More than that, Geoghegan said usury has eaten away at the nation’s industrial base and destroyed middle-class jobs. When usurious rates spike too high, the financial sector gets too large. The economy’s wealth flows in wrong directions.

“With no law capping interest, the evil is not only that banks prey on the poor (they have always done so) but that capital gushes out of manufacturing and into banking,” he wrote in Harper’s in April 2009. “When banks get 25 percent to 30 percent on credit cards, and 500 or more percent on payday loans, capital flees from honest pursuits, like auto manufacturing. Sure, GM is awful. Sure, it doesn’t innovate. But the people who could have saved GM and Ford went off to work at AIG, or Merrill Lynch, or even Goldman Sachs. All of this used to be so obvious as not to merit comment.”

This was climate change of a different sort. The partisanship, the deregulation, the ruinous debt – all these were marks of a moral transformation of the social climate over the last thirty years, and with little protest until now. The old deference to community religious standards, which had held commercial and moral extremes in check, was no match for the new rules of market behavior.

Accentuate the Positive

What was behind it? A surging national narrative of tax revolts that denounced government power and sneered at the common good could account for some of it. A naïve faith in a rational, self-correcting market did its part. But writer Barbara Ehrenreich sees villainy in a different American ideology – positive thinking, the unchallenged habit of disdaining realistic assessments of conditions on the ground. Positive thinking turned religion into therapy, misjudged the Iraq war, and put the entire economy at risk. Cadres of professional optimists (medical, military, financial) told us to dismiss disturbing news and embrace the charismatic power of cheerful thoughts, or stand accused of stick-in-the-mud pessimism. American business especially welcomed mind-over-matter wishful thinking.

“This was a useful message for employees, who by the turn of the twenty-first century were being required to work longer hours for fewer benefits and diminishing job security,” she writes in Bright-Sided: How the Relentless Promotion of Positive Thinking has Undermined America (Metropolitan Books, 2009).

“But it was also a liberating ideology for top-level executives. What was the point in agonizing over balance sheets and tedious analyses of risks – and why bother worrying about dizzying levels of debt and exposure to potential defaults – when all good things come to those who are optimistic enough to expect them?”
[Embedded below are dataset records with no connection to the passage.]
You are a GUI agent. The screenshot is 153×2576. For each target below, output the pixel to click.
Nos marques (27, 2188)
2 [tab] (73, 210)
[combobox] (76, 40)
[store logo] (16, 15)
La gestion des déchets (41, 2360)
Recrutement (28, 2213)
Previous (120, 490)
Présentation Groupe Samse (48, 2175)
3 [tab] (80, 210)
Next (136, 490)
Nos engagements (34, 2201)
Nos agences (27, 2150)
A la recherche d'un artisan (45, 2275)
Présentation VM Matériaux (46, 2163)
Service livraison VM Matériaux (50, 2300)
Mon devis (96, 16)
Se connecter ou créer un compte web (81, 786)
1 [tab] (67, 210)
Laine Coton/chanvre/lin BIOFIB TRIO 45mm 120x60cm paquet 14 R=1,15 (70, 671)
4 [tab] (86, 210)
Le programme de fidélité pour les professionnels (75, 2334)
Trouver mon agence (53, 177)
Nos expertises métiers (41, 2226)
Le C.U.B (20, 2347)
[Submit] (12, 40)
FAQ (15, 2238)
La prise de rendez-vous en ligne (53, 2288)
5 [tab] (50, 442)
Will the turbulence of these last years force upon us a market correction of values? Will the bad economy serve as a referendum on utopian market rationalism, unlimited growth, usury, partisan delusions? Can the unspoken social contract that binds us be repaired? Can it even be acknowledged and discussed?
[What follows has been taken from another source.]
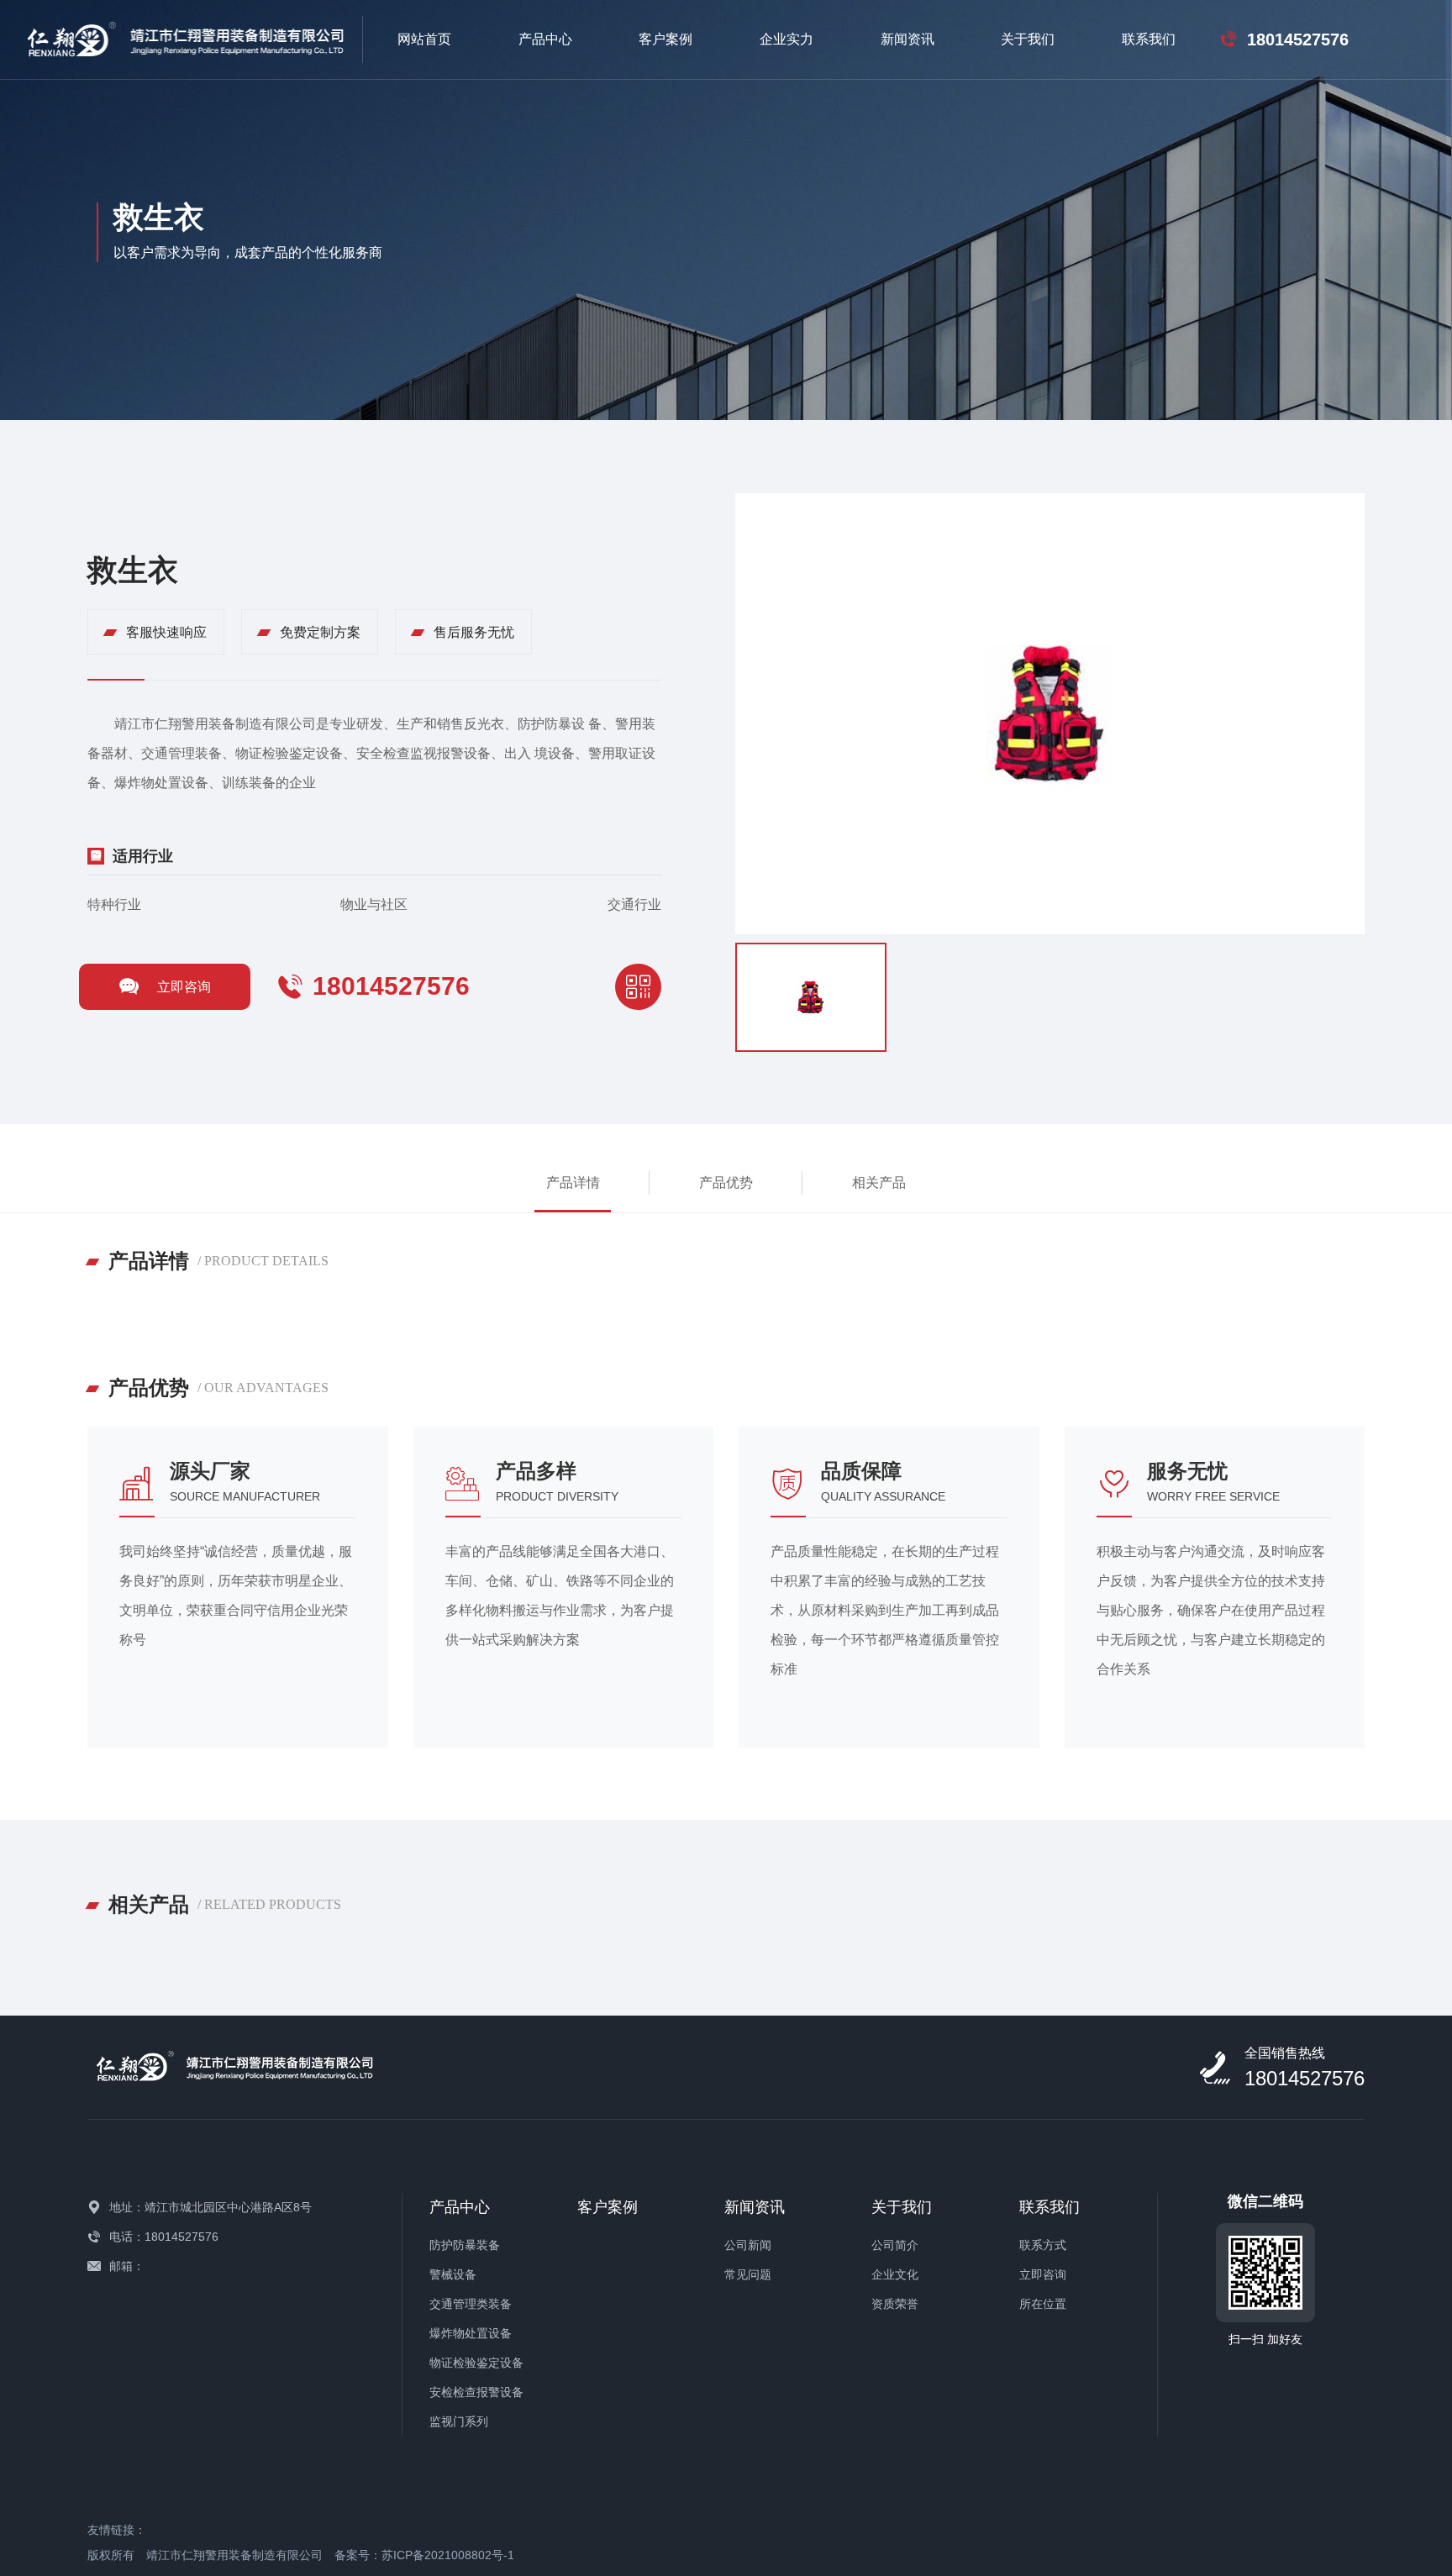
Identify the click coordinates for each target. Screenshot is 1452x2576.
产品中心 (545, 39)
From his motorcycle repairman’s perch, Matthew Crawford says we need a “humane economy” that gives people hope again that their work is useful, tangible, honest, human-scale despite the convulsions of the new century’s economy. Western societies, he says, have learned to organize their institutions to prevent concentrations of political power – “but we have failed utterly to prevent the concentration of economic power, or take account of how such concentration damages the conditions under which full human flourishing becomes possible … ”

Few institutions remain confident enough to caution against giddy wishful thinking and human folly while also speaking out for humane values. But churches can. More of them need to find a public platform again. The healing of human dignity depends on it.